It wasn't a case of emergency surgery needed (I have done my research, you know). Under a nationalized system, we would have been triaged as 'not going to die right now' and scheduled when the doctors could get to it. Because our healthcare system allows us to control appointment times, we shopped around, got better doctors and found a schedule opening. It turned out the problem was way worse than the doctors had realized, and it was a very good thing we had pushed. Not being able to control doctors and scheduling would have left us in a much, much worse position.
That's about as valid a criticism as saying that with privatised healthcare doctors will leave you to die if you can't pay the exorbitant prices. Nationalised healthcare doesn't have to completely ignore the concerns of citizens, and privatised healthcare doesn't have to be entirely staffed with dicks.
EDIT: Wait how did a healthcare discussion end up in this thread?
To my understanding, people being left to die because they can't die is pretty much a myth even with the current US system.
Anyhow, living in Canada, I can say that it is true that if you urgently need care you'll pretty much get it immediately, and there aren't "death panels" in the sense some Americans say. However, this sorta disguises some problems with our current system. For one thing, if you have a very painful/debilitating issue and it's not life threatening, there isn't a guarantee that you'll get treatment in any reasonable amount of time. So someone spends 6-8 hours in the waiting room in pain, maybe sees the doctor, and then either the problem has a simple solution that could have been done earlier or something is scheduled in the future.
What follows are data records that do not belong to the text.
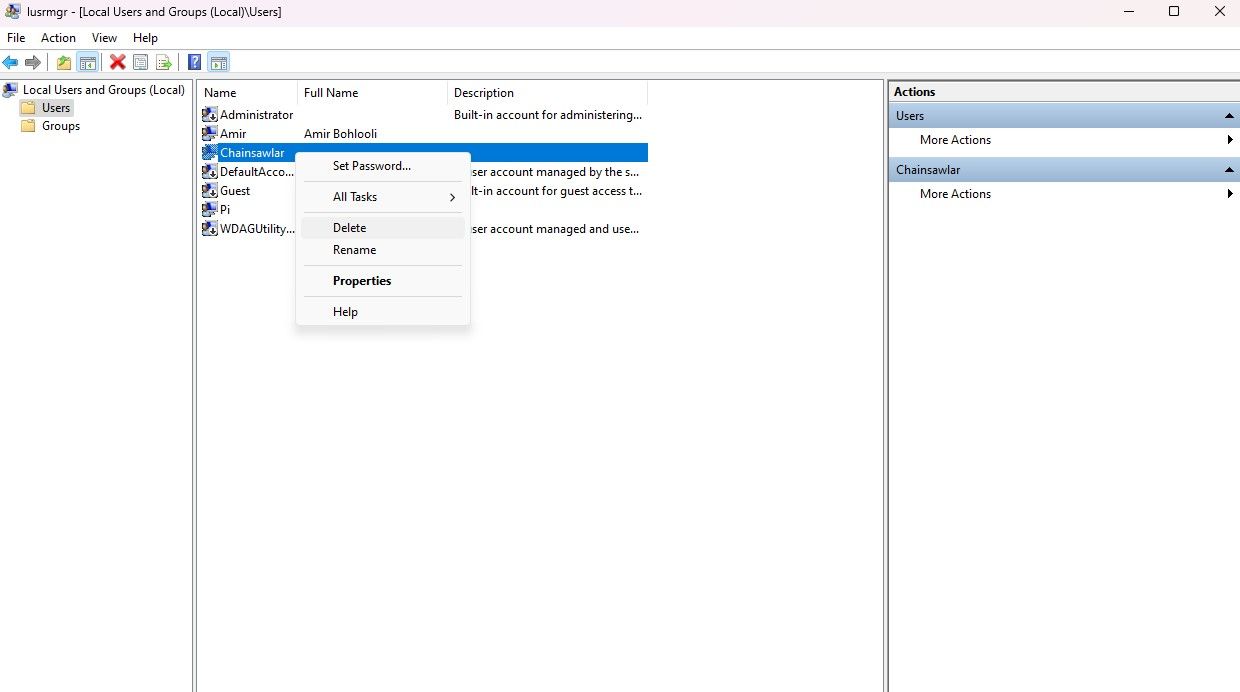Click the Up one level folder icon

pos(63,62)
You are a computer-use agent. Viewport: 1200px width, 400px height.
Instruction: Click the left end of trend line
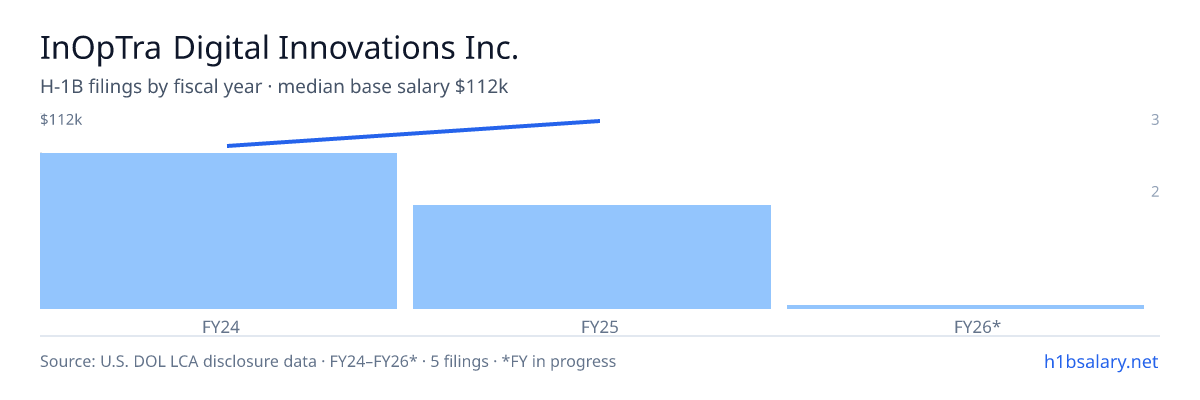point(229,146)
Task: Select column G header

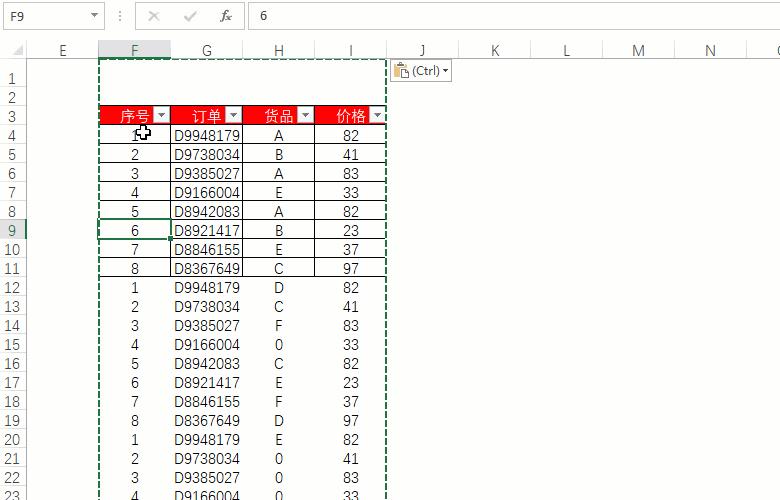Action: tap(206, 51)
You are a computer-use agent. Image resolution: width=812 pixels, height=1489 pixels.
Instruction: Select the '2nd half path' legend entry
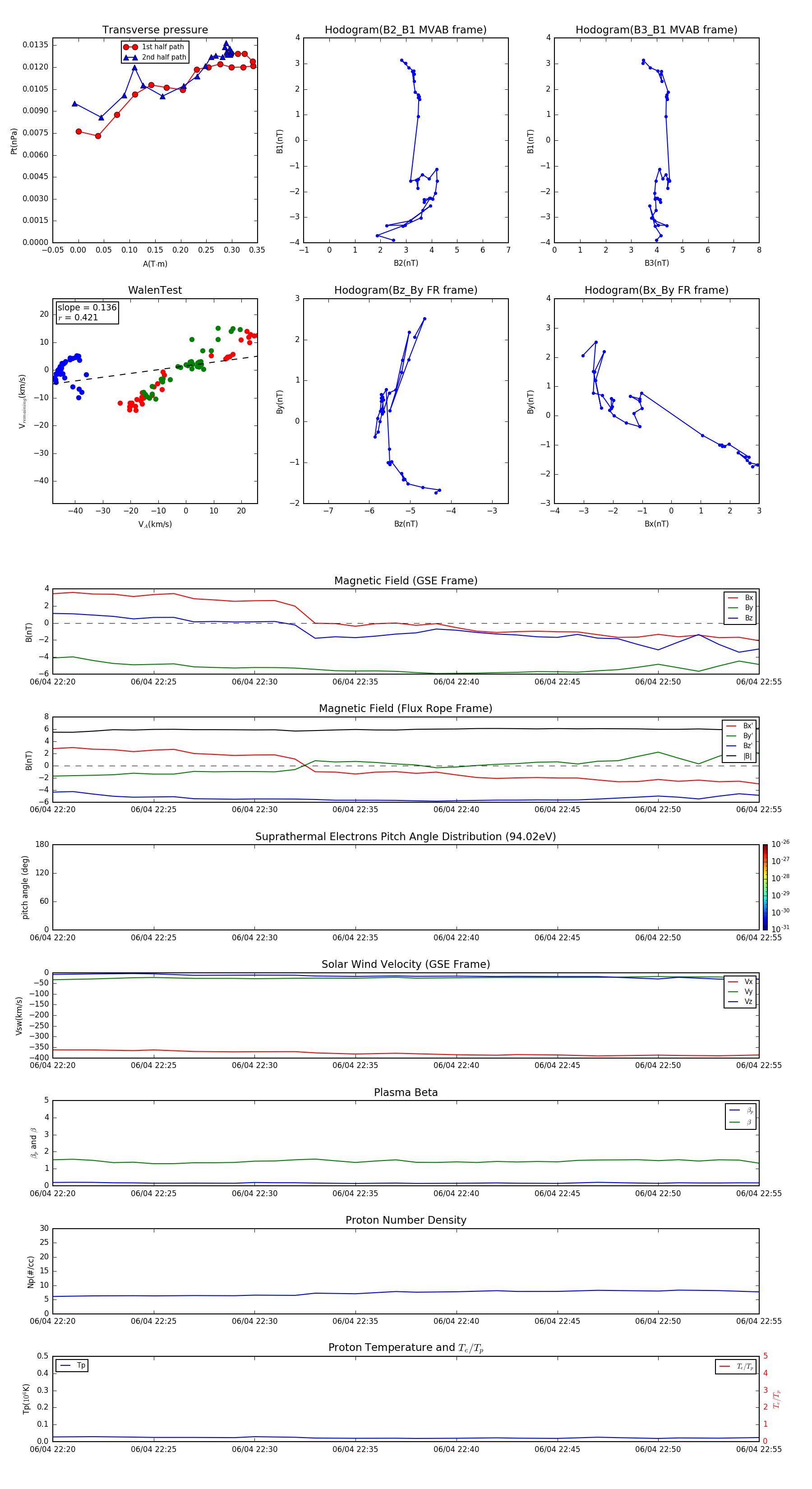pyautogui.click(x=154, y=57)
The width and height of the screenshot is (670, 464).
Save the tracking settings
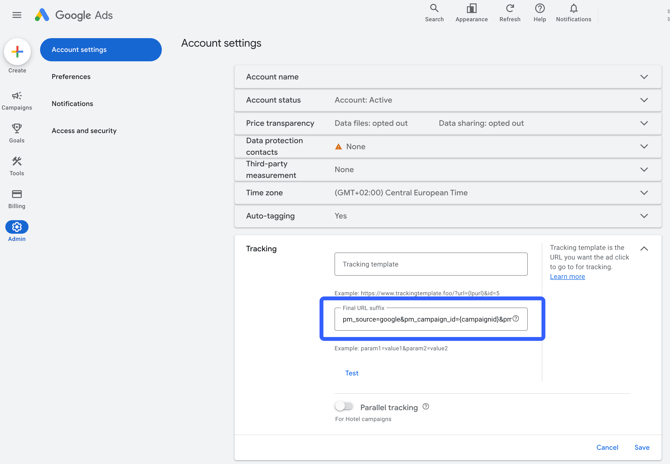[x=642, y=447]
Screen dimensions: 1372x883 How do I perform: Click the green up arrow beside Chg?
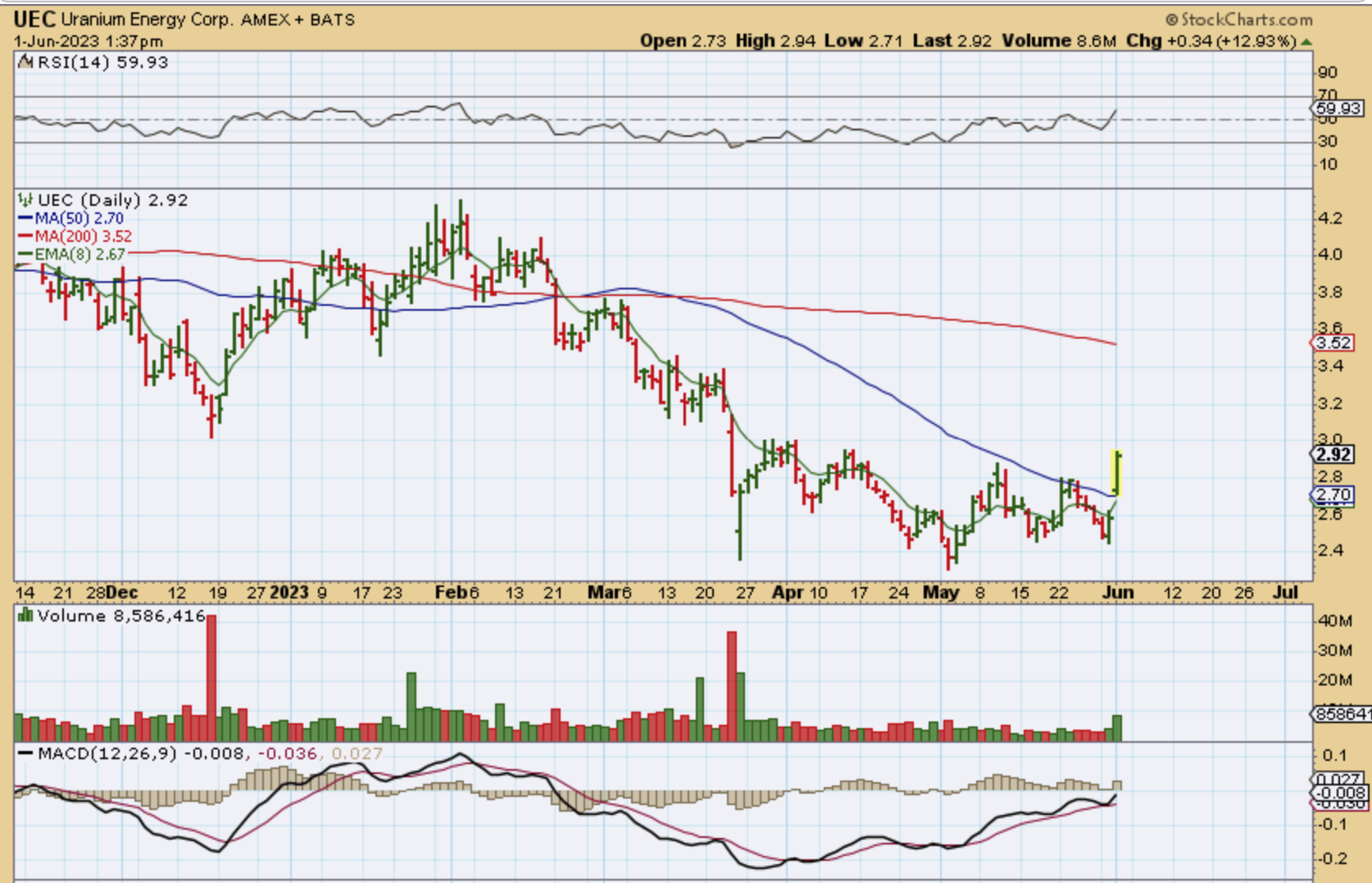click(1306, 41)
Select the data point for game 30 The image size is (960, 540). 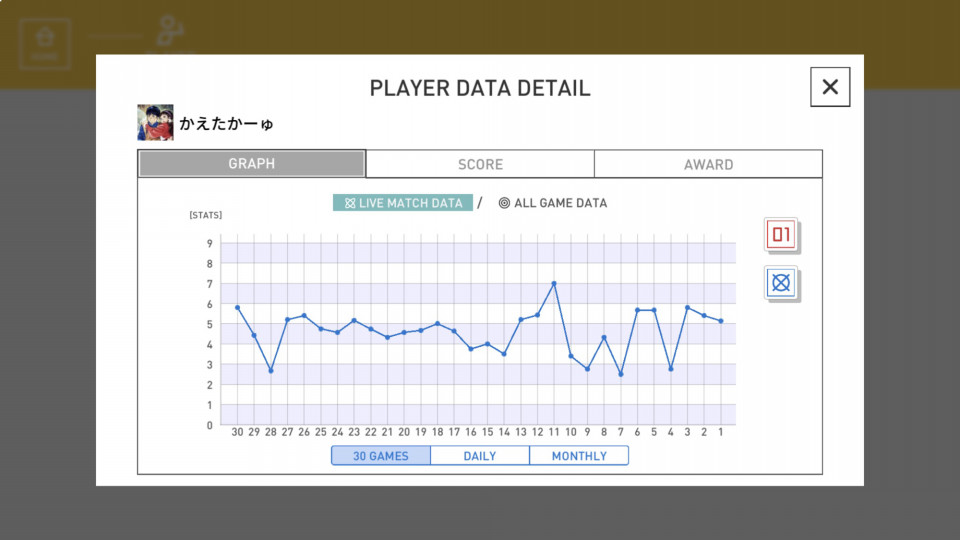pyautogui.click(x=237, y=307)
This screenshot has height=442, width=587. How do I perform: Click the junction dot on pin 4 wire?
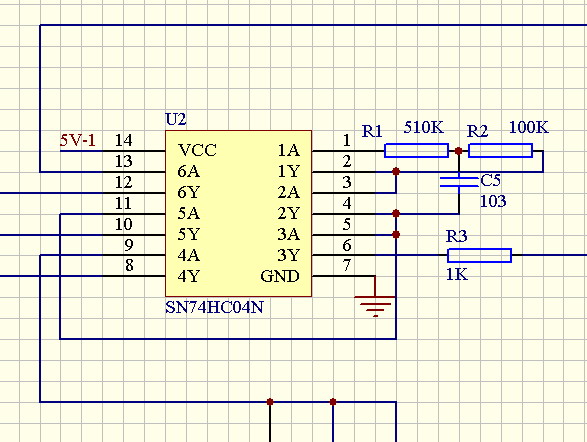396,214
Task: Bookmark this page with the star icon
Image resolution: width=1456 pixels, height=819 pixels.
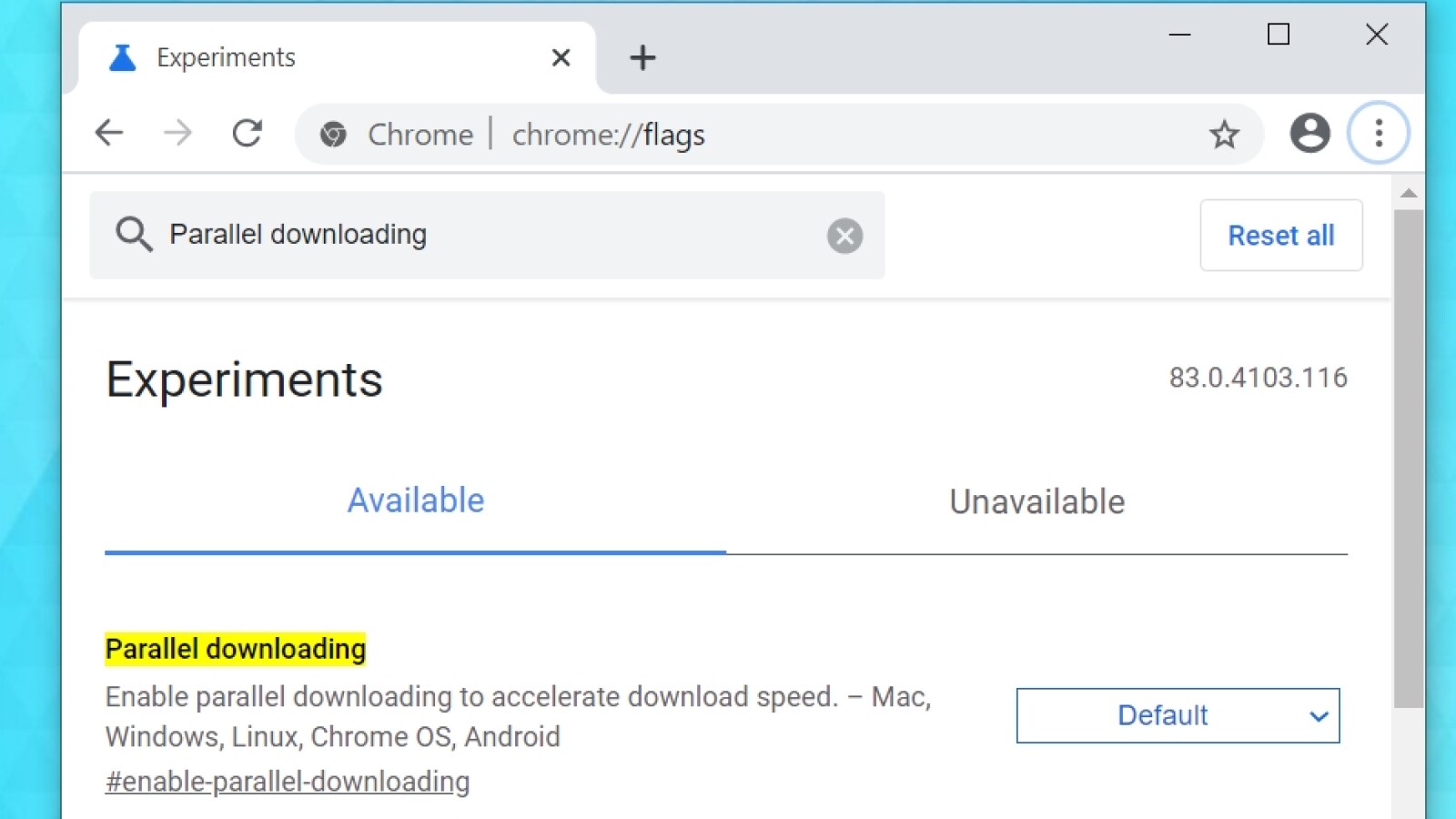Action: [x=1225, y=134]
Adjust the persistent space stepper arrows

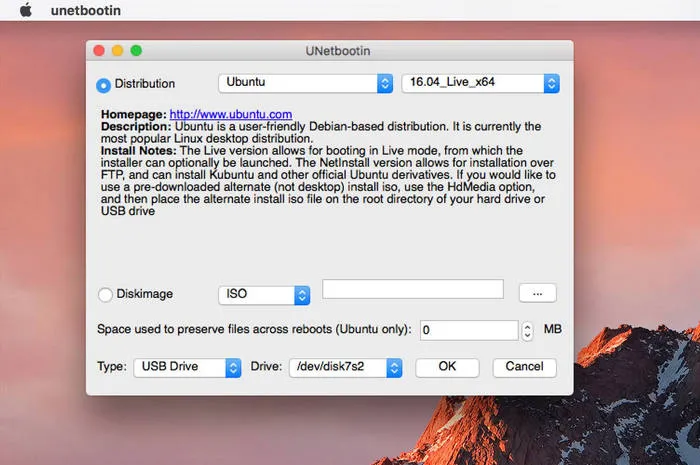(x=527, y=329)
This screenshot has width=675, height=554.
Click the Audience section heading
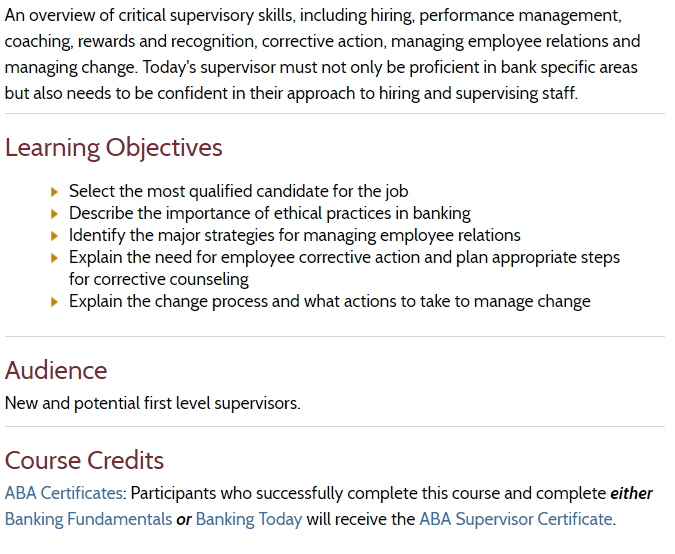pos(56,370)
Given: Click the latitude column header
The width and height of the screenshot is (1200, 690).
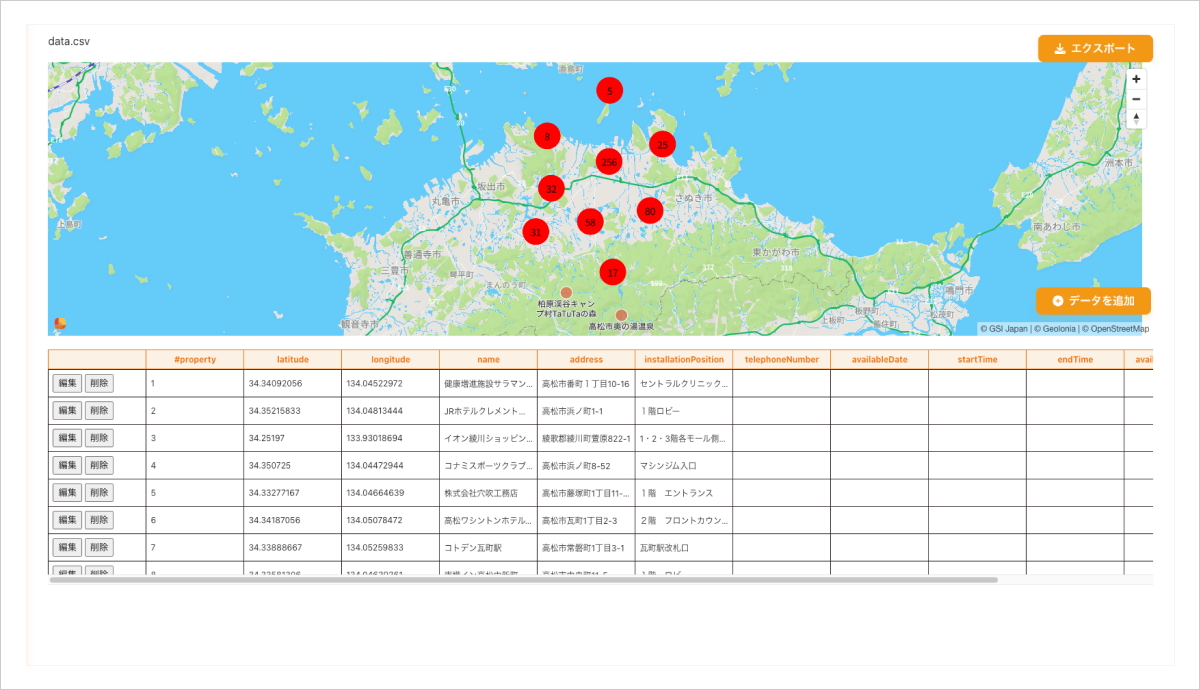Looking at the screenshot, I should click(291, 359).
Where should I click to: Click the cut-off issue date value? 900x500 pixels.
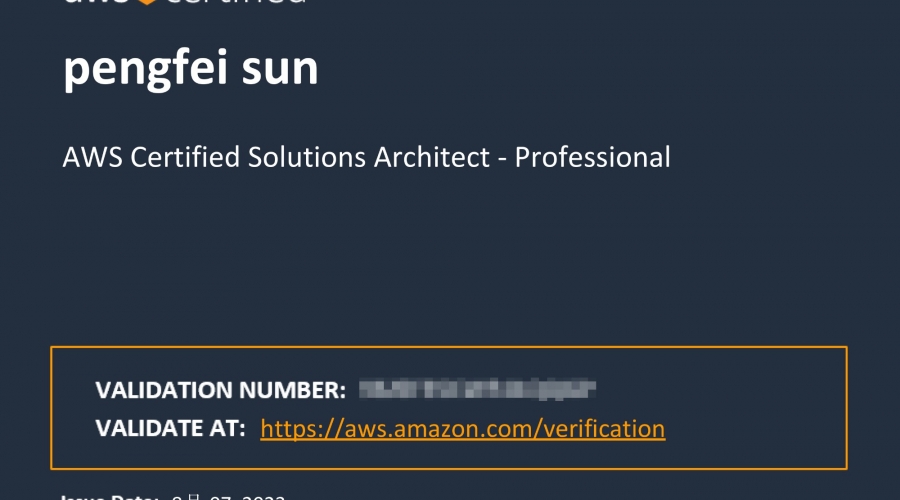click(228, 496)
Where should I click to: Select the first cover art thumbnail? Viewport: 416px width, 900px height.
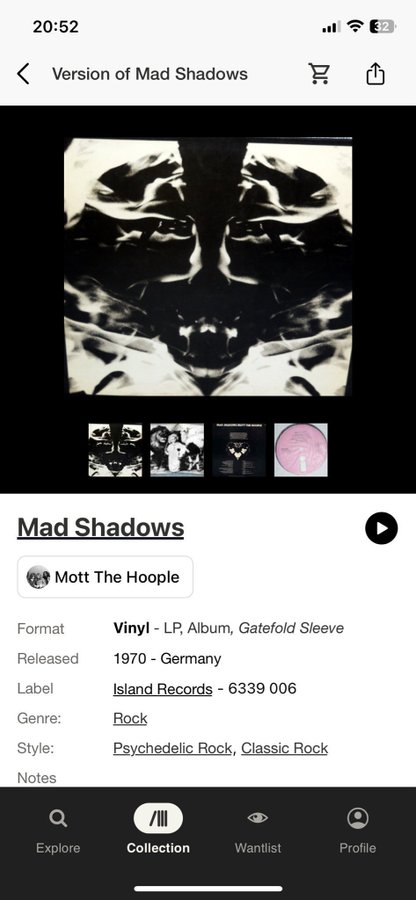click(x=115, y=450)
The other problem, which is the one Ghillis is talking about, is that you can see a doctor for a problem, it turns out to be
potentially fatal in the long term so another appointment/surgery is scheduled for the future whereupon it turns out that things worsened for one reason or another and the planned surgery won't work anymore. This problem can stem from many issues: some specialized equipment is fairly rare (at least compared to the US), and thus is either not used much or else has very long wait times to use. Doctors don't want to push non-emergency issues forward too fast, since enough doctors doing that results in problems (eg. on more than one occasion there have been ambulances driving all over Toronto, unable to find emergency rooms with space). Finally, you might simply have shitty luck and get complications the doctor didn't foresee in between checkups. Regardless, it's a bit more complicated than "get your healthcare early if you need it, otherwise wait a bit".
On the topic of the US in rankings, there are two things worth noting: first, the UK, unlike countries like Canada, has both private and public systems. From what I've been told, the NHS's quality varies wildly from one area to the next ranging anywhere from "pretty good" to "abysmal", so if you want anything reliably good you basically have to pay twice. Also, both countries feature systems that vary in quality from one hospital to the next, with the US notably having some of the best hospitals in the developed world as well as some pretty terrible ones. I'm a bit skeptical that the survey is entirely representative, though, simply because I know for a fact that, at least near where I live (Windsor, across from Detroit), waiting times in the US compared to Canada are basically non-existent.
Anyhow, I'd say that, for most people, healthcare quality isn't too different for people from Canada, the US, or Europe, and I'd agree that it's mostly just "different". I mean, the biggest problem in the US is the cost, but to my understanding most Americans receive insurance from their employers at basically no cost (even before the ACA), and the care they receive is quite good generally speaking. It has a lot of problems, mind, but this isn't really the place to get into a long winded discussion of the problems of the American healthcare system.